12/24/2006

Sifting KPO from BPO services

In the growing world of IT-enabled services, there is a lack of clarity as new services emerge, appearing to some like old ones. Business Process Outsourcing (BPO) is a common enough term now to describe services that are repeatable, scalable and executable from a remote offshore location like India. A Knowledge Process Outsourcing (KPO) business requires substantially more domain expertise — or specialist knowledge — unlike BPO where skills can be taught in a matter of days. KPO also requires continuous upgrade of knowledge: Doctors may learn new treatments, lawyers may learn new interpretation or laws. Hence it is not surprising that training in KPO can range anywhere from two months (in market research) to eight months (in intellectual property). More than size, what matters for a KPO firm are the depth of knowledge, experience and the judgement skills of its professionals.
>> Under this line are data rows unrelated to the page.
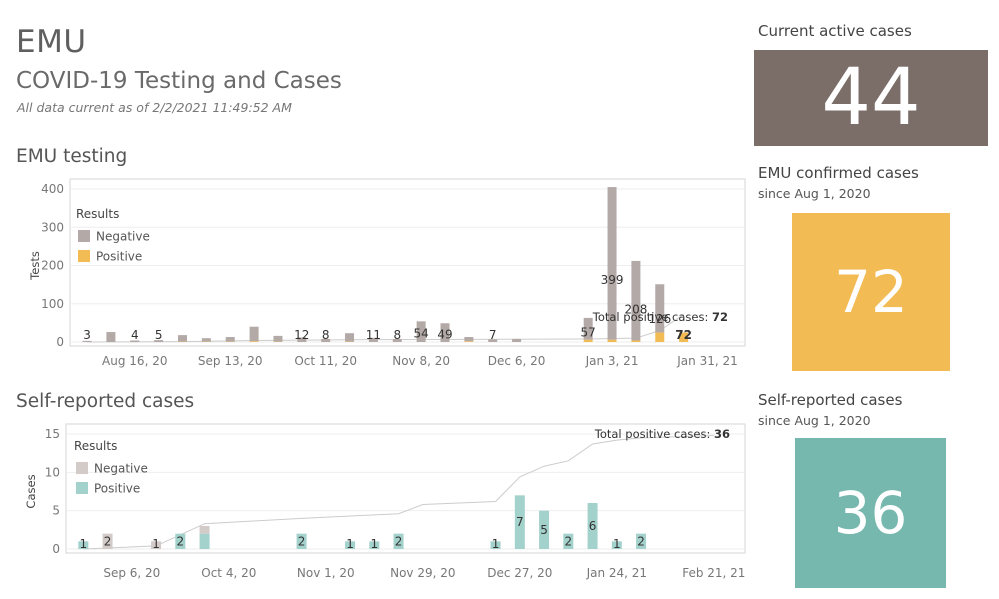  I want to click on y-axis-label: Tests, so click(35, 266).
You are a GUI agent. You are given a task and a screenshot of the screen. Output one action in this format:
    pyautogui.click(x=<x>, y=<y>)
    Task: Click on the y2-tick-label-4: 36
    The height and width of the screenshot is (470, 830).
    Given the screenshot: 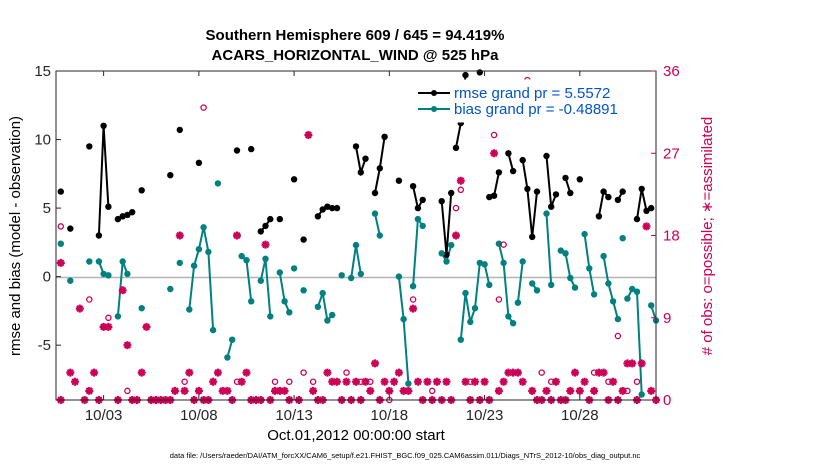 What is the action you would take?
    pyautogui.click(x=672, y=72)
    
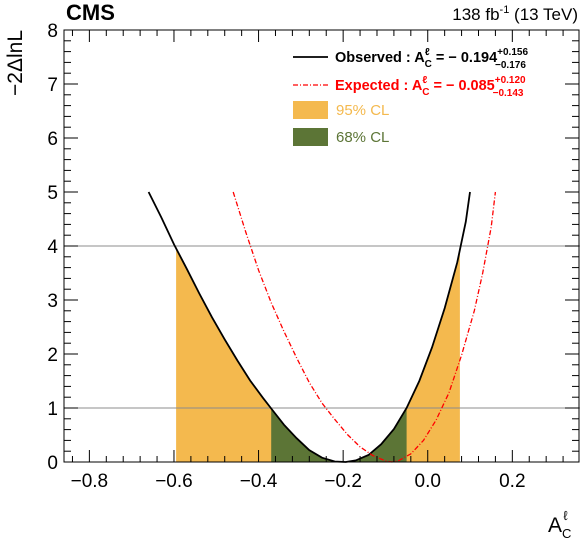 The height and width of the screenshot is (539, 580). I want to click on experiment-label: CMS, so click(90, 12).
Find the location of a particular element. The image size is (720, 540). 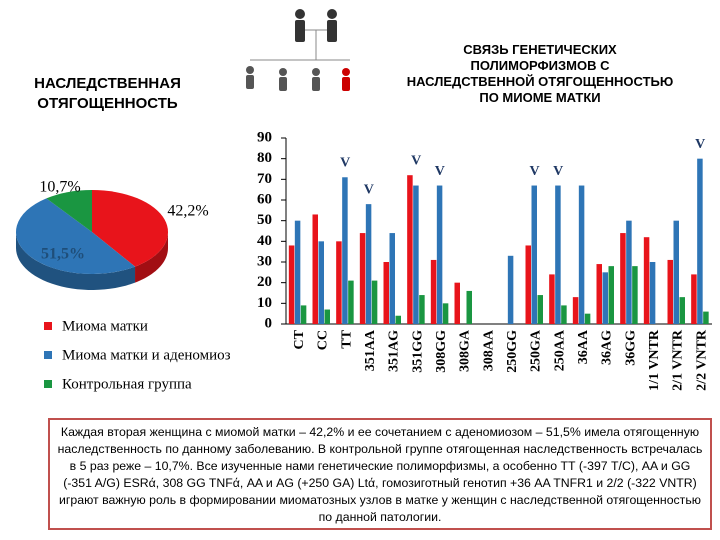

x-tick-label: 308GA is located at coordinates (466, 350).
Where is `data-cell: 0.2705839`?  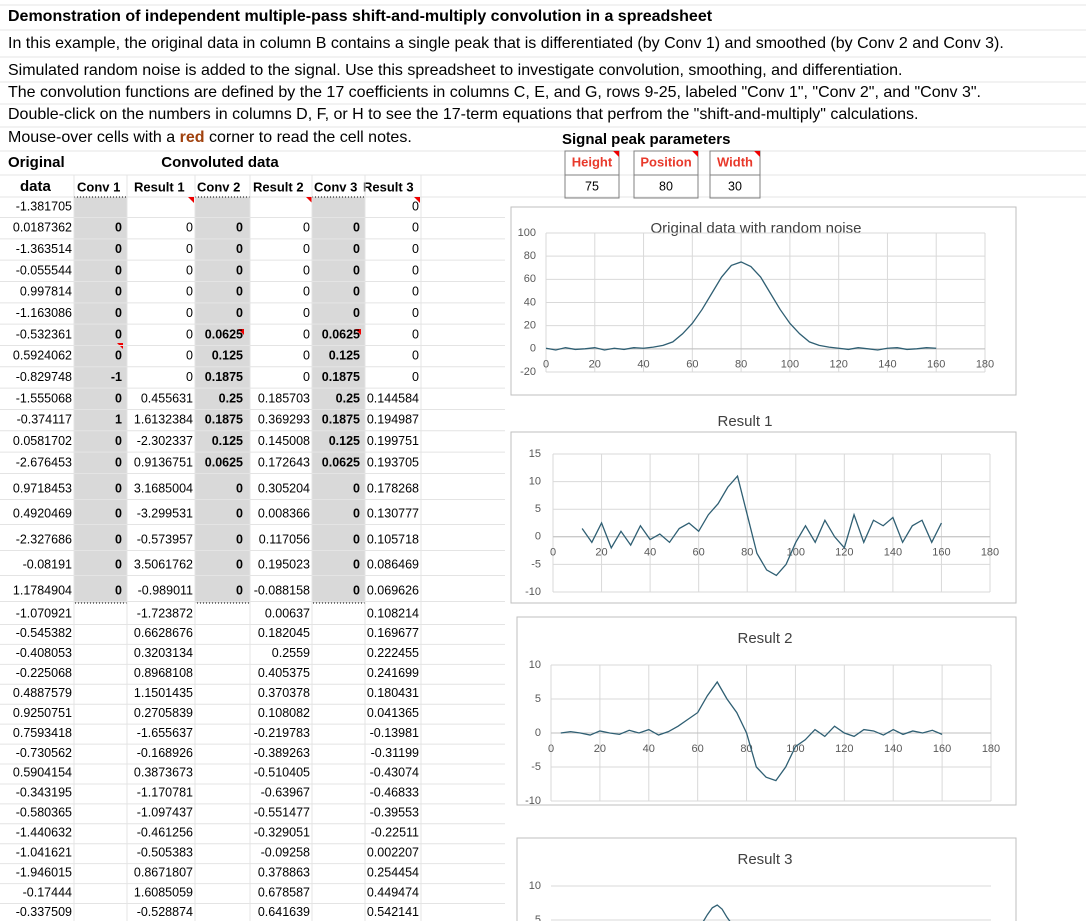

Not surprisingly, experienced professionals generate more revenues for a KPO firm, which can earn anywhere between $80 and $600 per hour in the US and $20 and $80 per hour in India. An Indian telecoms expert with ten years behind her can get as much as $100 an hour, while one with only two years behind her can fetch about $30 an hour. Since domain expertise is the key factor, not only can a company easily differentiate itself from another but also one country can distinguish itself from another. The countries that will emerge strongly in the KPO business are those that have large numbers of engineers, medical doctors, graduates in sciences and technology (e.g., biotech, pharmaceuticals), MBAs, Certified Public Accountants, Financial Analysts, Statisticians, high-end IT professionals, lawyers, etc. The low-wage countries that seem to have these professionals in large numbers include India, China, Russia, Poland, Hungary, and some former Soviet republics.

As specialists are key, KPO teams are typically only a fifth or tenth of the size of a BPO firm. A key facet of the KPO business is scalability like a BPO but there is a premium placed on domain expertise. In contrast, research and development departments of high-technology companies (e.g., IBM Research) and consulting companies cannot be included as KPO firms and not surprisingly such organisations take substantial time to reach scale. For example, IBM Research took nearly 50 years to reach 3000 researchers and McKinsey took 75 years to get to 6000 consultants. In contrast, a KPO firm like Evalueserve may only take ten years to reach 5,000 professionals. Finally, in KPO, the client is involved during the entire process of service delivery. The offshore KPO company may only contribute 80 to 85 percent of the work whereas the client may contribute the remaining 15 to 20 percent.

To the best of my knowledge, the first two companies to set up KPO centres in India include General Electric and McKinsey and Company. Finally, I may add that the term KPO was coined by Ashish Gupta, the chief operating officer of Evalueserve in October 2003, mainly to help differentiate the service from BPO activities like call centre services and credit card processing.